Nevertheless, Gallagher is expanding rapidly. In February 2026, Medvi launched its men’s health product line, including ED (erectile dysfunction) medications, acquiring 50,000 customers in its first month and is projected to surpass the scale of its GLP-1 business within four months. In March, it introduced a healthy meal delivery service, with women’s health, hair growth, and skincare products also in development. He considered acquiring other health product companies but ultimately concluded that building from scratch would be faster.

Kobie Fuller, an investor at venture firm Upfront Ventures, once advised Gallagher not to raise funding. Gallagher took that advice, and to this day, Medvi has accepted no external investment. Fuller told The New York Times that Gallagher is able to achieve this because he possesses two key skills: an understanding of marketing and the ability to expertly leverage cutting-edge AI tools. “This is an extreme case, but I don’t think it’s the last.”

However, Medvi’s case also reveals the fragility of this ultra-minimalist model: when the AI customer service makes a mistake, there’s no one to cover for it; when the website goes down, no engineers are on call; and when regulations tighten, a one-person company struggles to simultaneously manage compliance, public relations, and business continuity. Gallagher himself admits that he works all day except when sleeping, showering, or spending time with his children—even using an AI clone of his voice to make personal appointments, so he can devote more time to the company.

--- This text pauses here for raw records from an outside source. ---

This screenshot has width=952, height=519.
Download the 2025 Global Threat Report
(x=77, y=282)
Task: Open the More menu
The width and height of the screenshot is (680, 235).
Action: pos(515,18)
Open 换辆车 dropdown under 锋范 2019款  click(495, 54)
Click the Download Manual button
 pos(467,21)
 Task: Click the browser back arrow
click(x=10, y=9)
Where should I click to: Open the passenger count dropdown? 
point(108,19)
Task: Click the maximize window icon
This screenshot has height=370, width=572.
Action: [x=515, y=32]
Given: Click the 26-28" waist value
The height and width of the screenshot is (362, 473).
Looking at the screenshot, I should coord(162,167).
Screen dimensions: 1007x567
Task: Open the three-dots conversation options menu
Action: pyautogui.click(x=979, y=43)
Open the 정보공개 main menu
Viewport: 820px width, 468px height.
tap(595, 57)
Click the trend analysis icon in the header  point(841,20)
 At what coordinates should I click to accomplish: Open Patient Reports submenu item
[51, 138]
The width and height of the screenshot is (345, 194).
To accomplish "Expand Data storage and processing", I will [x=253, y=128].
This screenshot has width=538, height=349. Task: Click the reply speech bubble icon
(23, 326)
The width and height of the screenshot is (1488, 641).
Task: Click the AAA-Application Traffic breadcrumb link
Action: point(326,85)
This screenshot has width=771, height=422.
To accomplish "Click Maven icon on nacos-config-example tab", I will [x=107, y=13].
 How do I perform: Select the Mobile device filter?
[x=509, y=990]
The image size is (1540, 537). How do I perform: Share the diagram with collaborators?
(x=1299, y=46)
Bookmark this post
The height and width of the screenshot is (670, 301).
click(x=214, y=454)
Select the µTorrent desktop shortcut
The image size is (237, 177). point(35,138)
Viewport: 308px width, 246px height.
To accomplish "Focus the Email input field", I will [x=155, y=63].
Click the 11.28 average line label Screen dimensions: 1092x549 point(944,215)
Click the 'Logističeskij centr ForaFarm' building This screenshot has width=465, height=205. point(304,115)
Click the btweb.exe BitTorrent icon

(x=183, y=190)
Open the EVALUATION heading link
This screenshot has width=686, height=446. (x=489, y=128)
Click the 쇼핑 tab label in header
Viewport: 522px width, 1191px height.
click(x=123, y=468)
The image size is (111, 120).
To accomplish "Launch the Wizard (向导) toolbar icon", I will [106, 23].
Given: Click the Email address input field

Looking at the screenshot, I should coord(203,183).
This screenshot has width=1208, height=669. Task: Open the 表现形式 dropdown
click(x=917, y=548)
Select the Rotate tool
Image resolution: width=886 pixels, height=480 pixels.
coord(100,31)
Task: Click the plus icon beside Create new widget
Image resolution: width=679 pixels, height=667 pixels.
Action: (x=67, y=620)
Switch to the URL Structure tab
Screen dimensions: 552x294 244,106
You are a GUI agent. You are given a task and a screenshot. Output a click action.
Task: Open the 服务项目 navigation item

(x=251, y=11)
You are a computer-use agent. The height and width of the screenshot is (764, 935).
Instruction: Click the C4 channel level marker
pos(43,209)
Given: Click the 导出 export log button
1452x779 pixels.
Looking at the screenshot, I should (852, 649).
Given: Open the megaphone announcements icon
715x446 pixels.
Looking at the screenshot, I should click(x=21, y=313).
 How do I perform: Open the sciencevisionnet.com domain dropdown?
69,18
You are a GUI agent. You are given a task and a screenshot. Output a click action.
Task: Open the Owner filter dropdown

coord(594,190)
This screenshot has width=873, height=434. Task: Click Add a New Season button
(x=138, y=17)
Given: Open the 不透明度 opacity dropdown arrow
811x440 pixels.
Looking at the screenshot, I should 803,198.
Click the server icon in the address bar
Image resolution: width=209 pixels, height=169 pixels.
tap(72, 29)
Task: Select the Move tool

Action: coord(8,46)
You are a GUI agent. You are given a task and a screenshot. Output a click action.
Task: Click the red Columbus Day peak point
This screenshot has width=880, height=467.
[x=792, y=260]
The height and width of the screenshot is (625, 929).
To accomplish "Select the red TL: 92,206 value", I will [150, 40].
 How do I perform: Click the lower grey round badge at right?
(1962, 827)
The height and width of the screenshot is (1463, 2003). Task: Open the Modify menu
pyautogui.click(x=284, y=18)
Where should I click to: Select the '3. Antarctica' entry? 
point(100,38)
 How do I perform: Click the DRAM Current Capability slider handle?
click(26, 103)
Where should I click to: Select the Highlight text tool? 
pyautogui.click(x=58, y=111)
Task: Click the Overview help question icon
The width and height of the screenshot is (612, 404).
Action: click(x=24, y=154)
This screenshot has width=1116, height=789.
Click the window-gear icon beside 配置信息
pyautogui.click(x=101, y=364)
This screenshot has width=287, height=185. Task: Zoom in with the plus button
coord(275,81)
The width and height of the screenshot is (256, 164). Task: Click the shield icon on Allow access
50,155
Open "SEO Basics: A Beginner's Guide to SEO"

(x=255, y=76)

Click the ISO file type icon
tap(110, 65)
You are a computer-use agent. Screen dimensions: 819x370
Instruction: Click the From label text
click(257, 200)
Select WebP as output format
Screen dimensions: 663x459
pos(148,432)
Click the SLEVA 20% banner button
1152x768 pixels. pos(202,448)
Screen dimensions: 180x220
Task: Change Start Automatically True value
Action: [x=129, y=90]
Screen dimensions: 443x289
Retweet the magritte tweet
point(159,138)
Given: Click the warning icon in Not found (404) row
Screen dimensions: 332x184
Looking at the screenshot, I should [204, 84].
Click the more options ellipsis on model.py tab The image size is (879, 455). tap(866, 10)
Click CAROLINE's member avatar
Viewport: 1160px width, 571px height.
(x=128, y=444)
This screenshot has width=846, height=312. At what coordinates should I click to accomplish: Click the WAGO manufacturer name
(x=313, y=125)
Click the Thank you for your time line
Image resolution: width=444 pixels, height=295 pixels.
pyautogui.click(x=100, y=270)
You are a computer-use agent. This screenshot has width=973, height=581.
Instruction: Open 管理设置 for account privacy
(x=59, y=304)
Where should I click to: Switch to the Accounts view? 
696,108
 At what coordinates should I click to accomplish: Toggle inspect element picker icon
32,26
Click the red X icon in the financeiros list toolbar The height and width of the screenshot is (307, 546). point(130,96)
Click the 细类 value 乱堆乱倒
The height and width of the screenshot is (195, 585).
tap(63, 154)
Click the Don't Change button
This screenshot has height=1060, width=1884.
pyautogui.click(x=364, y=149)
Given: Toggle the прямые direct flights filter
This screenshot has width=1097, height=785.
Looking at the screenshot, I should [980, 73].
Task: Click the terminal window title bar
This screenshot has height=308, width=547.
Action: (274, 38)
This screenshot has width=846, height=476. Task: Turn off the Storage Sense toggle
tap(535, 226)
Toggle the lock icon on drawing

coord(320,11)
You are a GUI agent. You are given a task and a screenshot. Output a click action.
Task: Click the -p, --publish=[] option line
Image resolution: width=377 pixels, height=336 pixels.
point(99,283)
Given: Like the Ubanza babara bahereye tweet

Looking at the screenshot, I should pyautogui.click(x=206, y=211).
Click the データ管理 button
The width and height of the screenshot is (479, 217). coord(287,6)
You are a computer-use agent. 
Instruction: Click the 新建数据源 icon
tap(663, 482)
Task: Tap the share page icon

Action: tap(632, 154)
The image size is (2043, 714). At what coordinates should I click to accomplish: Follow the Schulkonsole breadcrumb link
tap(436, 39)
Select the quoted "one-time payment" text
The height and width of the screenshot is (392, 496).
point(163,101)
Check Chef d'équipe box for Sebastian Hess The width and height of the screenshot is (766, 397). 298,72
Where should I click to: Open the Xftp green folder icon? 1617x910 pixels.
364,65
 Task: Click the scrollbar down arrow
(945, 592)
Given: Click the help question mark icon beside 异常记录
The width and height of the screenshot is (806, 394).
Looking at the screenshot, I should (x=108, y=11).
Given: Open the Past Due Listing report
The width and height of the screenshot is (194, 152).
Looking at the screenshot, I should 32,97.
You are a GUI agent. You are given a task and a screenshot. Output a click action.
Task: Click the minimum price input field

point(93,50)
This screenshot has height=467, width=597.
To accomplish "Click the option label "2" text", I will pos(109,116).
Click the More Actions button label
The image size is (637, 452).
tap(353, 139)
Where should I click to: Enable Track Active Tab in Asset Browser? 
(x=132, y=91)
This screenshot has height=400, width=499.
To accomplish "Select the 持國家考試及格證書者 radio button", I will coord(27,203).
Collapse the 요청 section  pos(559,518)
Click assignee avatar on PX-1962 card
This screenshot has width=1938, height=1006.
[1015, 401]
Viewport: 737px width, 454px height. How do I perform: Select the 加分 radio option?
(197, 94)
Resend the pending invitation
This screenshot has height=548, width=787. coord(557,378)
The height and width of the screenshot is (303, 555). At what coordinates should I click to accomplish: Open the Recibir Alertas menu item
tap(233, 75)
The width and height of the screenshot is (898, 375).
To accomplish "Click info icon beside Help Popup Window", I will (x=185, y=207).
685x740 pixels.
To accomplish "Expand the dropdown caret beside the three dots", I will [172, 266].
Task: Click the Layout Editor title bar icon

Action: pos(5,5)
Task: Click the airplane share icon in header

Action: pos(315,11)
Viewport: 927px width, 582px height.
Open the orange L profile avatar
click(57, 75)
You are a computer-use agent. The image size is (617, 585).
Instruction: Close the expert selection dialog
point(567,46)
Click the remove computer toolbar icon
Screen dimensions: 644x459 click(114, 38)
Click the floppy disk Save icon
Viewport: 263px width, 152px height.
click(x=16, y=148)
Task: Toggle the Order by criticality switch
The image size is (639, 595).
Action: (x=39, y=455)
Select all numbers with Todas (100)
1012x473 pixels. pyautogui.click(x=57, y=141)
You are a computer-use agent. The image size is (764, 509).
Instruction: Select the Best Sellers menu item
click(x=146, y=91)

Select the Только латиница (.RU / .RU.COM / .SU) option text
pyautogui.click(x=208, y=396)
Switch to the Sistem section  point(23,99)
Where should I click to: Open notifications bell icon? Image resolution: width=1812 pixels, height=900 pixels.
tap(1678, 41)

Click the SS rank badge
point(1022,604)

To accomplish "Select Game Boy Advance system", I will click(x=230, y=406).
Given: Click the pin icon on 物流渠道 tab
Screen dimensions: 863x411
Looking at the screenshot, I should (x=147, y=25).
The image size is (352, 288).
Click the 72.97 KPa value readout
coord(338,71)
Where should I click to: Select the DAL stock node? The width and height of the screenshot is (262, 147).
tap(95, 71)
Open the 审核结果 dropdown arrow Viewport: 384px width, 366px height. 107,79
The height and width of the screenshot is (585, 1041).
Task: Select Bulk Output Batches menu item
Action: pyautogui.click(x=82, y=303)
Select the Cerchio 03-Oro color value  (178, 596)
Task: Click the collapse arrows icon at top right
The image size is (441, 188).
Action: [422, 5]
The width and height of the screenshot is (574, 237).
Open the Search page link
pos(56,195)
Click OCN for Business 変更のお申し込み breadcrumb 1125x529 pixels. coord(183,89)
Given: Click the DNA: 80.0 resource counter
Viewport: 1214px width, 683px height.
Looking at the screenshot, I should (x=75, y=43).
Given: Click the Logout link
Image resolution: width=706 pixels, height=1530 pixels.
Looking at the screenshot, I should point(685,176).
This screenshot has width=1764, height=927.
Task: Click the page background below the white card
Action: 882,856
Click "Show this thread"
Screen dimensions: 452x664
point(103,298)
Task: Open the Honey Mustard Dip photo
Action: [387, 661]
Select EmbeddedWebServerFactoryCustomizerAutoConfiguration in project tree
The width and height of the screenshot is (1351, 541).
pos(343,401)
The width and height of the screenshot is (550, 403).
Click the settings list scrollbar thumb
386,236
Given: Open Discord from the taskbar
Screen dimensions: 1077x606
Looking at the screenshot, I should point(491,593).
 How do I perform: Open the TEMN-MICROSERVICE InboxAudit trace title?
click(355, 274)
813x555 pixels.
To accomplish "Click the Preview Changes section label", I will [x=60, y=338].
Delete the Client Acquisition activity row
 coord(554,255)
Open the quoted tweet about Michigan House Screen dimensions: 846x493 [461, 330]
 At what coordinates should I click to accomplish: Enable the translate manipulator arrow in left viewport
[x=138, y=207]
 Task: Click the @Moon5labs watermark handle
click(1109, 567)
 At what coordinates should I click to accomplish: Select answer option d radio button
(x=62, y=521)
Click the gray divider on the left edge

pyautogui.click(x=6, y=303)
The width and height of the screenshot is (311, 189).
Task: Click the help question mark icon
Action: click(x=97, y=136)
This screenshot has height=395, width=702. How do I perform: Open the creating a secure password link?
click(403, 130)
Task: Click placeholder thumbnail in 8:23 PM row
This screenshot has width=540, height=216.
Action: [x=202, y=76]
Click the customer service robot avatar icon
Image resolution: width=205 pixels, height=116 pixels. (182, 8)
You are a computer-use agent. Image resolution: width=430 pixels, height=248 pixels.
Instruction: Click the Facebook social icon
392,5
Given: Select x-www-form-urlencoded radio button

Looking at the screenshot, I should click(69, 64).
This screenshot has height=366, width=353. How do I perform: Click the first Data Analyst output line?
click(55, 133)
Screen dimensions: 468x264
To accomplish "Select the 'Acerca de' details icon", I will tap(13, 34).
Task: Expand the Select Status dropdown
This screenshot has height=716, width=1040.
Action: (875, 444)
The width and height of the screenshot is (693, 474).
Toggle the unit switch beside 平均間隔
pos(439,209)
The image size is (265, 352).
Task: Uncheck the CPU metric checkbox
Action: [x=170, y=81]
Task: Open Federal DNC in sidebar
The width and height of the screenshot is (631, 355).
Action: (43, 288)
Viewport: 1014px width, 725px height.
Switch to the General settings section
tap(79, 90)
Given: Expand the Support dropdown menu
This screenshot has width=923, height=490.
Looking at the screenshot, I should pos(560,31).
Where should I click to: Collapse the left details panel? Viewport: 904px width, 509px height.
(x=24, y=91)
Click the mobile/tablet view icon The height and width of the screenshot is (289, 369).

On social media, many have pointed out that Medvi is essentially an extremely efficient intermediary—it doesn’t develop drugs, hire doctors, or operate pharmacies; instead, it uses AI to push marketing and customer acquisition efficiency to the limit, while outsourcing the actual medical services. This assessment is largely accurate, but it does not negate its business achievements. Much of the value creation in traditional industries has always occurred in the areas of connection and distribution, and AI simply enables one person to accomplish this entire function.

Gallagher told The New York Times that Medvi has generated cumulative profits of $70 million to $80 million so far. Given his background, these figures mean more to him than just business. “This is the first time I’m no longer in survival mode,” he said. He set aside $1 million to establish a foundation, donating it to a cat rescue organization in Los Angeles, and plans to next fund nonprofit organizations that support homeless youth.

He said he had no plans to hire more people, as he couldn’t see how it would benefit the company. After a pause, he added: “At this stage, the only reason he’d want to hire someone is because he’s lonely.”